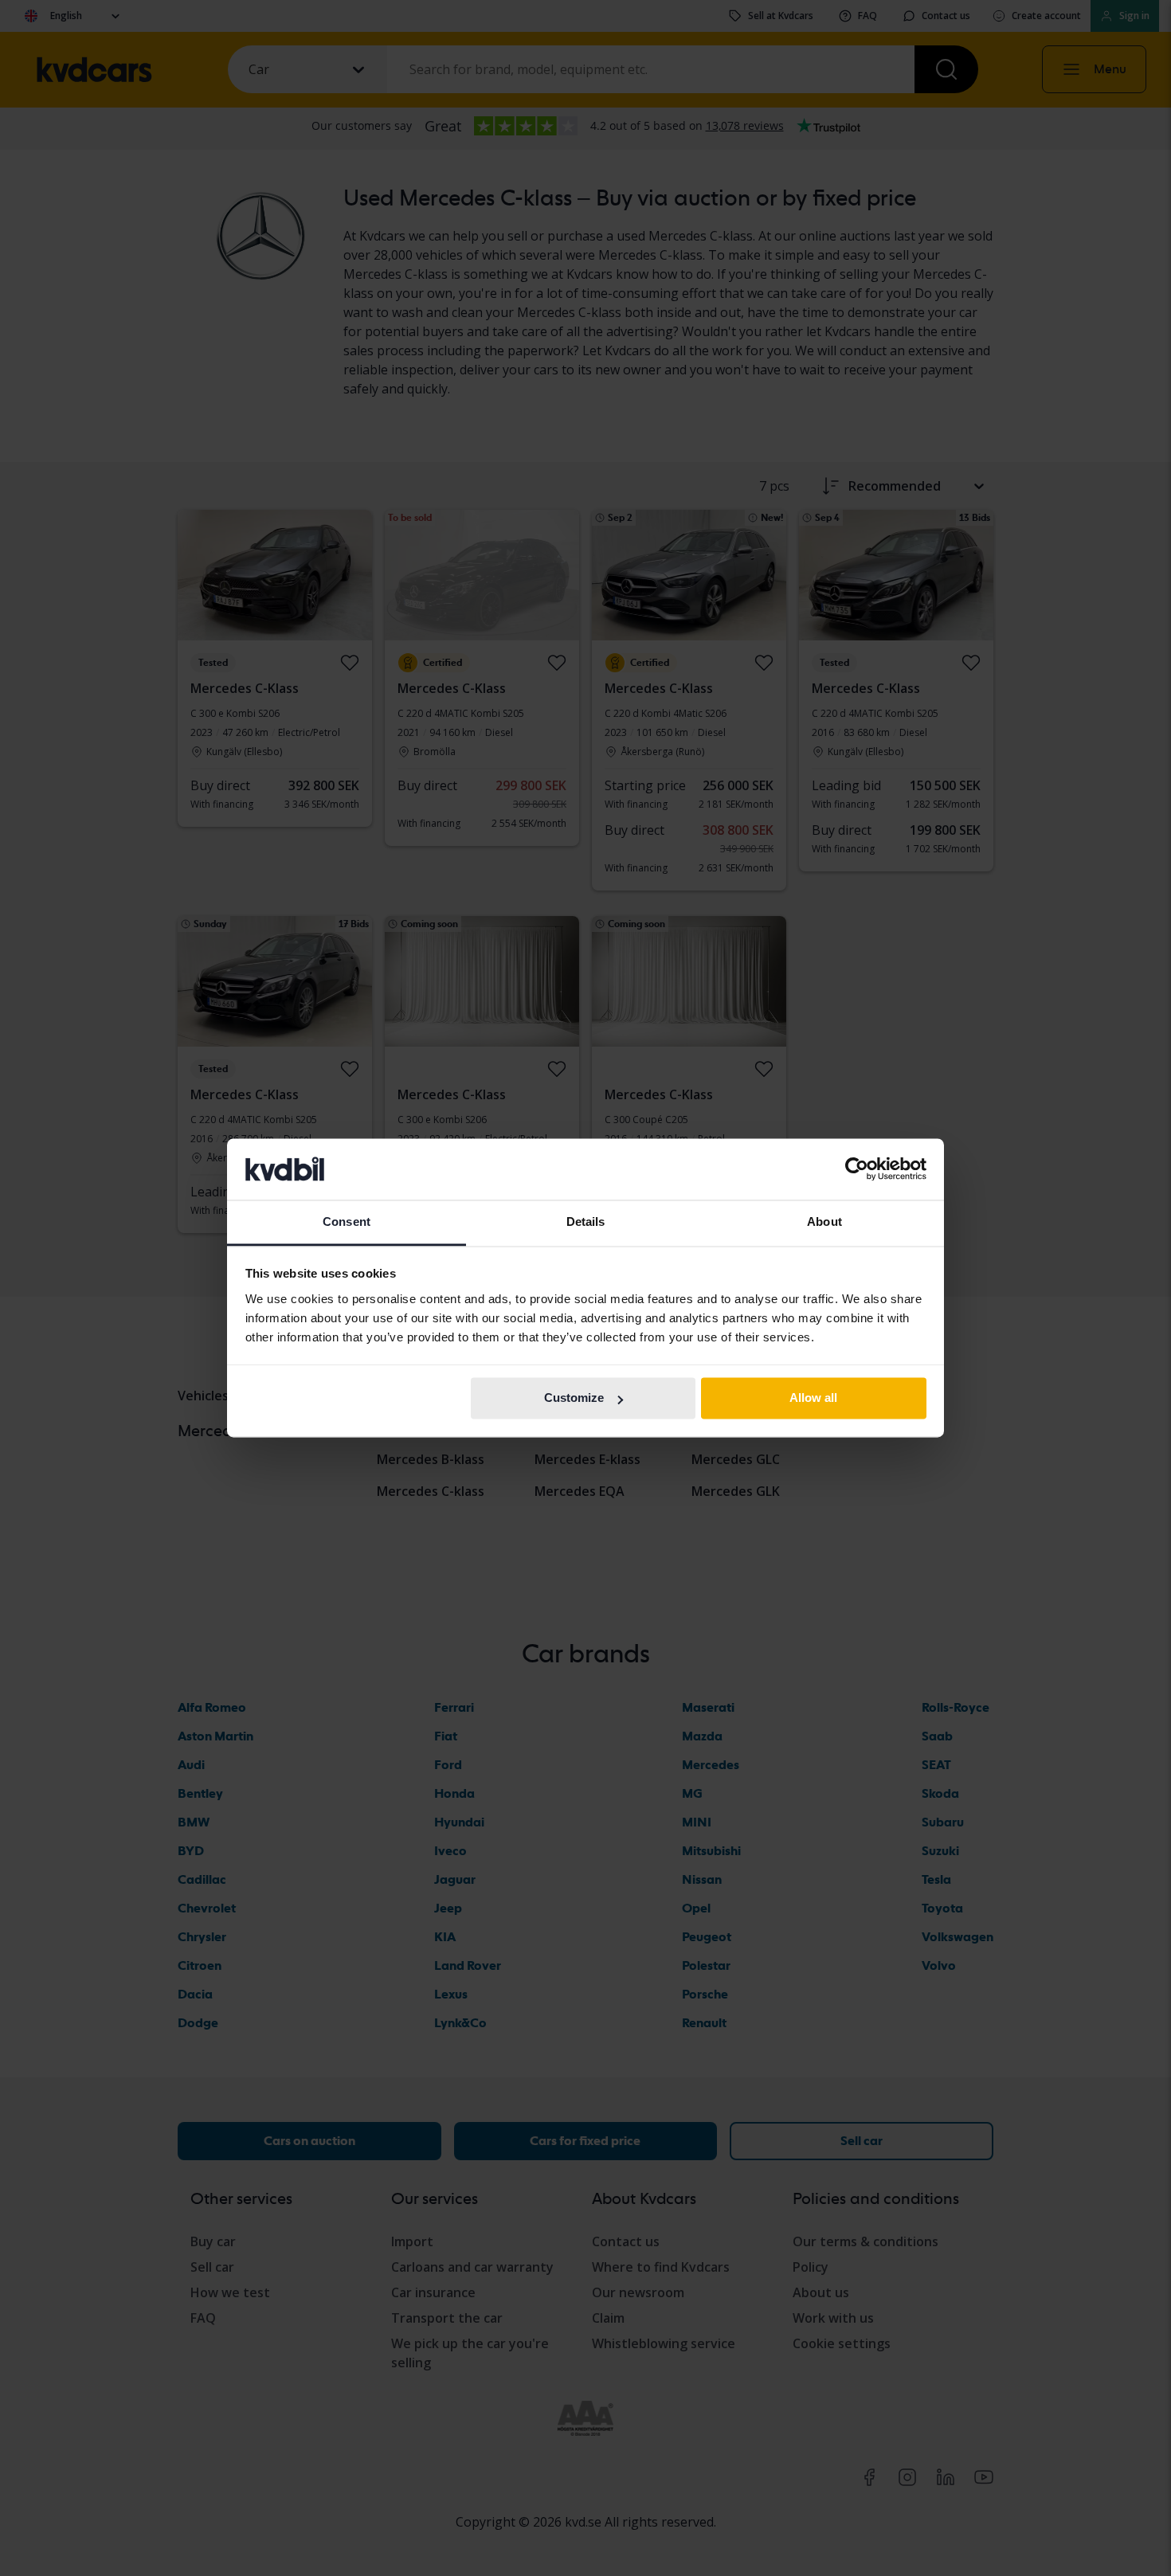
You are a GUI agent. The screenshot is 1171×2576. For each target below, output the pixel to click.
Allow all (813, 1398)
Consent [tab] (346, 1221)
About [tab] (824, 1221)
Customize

★ ★ ★ ★

- TASK GOAL
Exact copy, no pictures: reproduce the whole listing above.

- OUTPUT OF THE TASK
You are a GUI agent. The screenshot is 1171×2576. For each target below, output the pixel to click.
Allow all (813, 1398)
Consent [tab] (346, 1221)
About [tab] (824, 1221)
Customize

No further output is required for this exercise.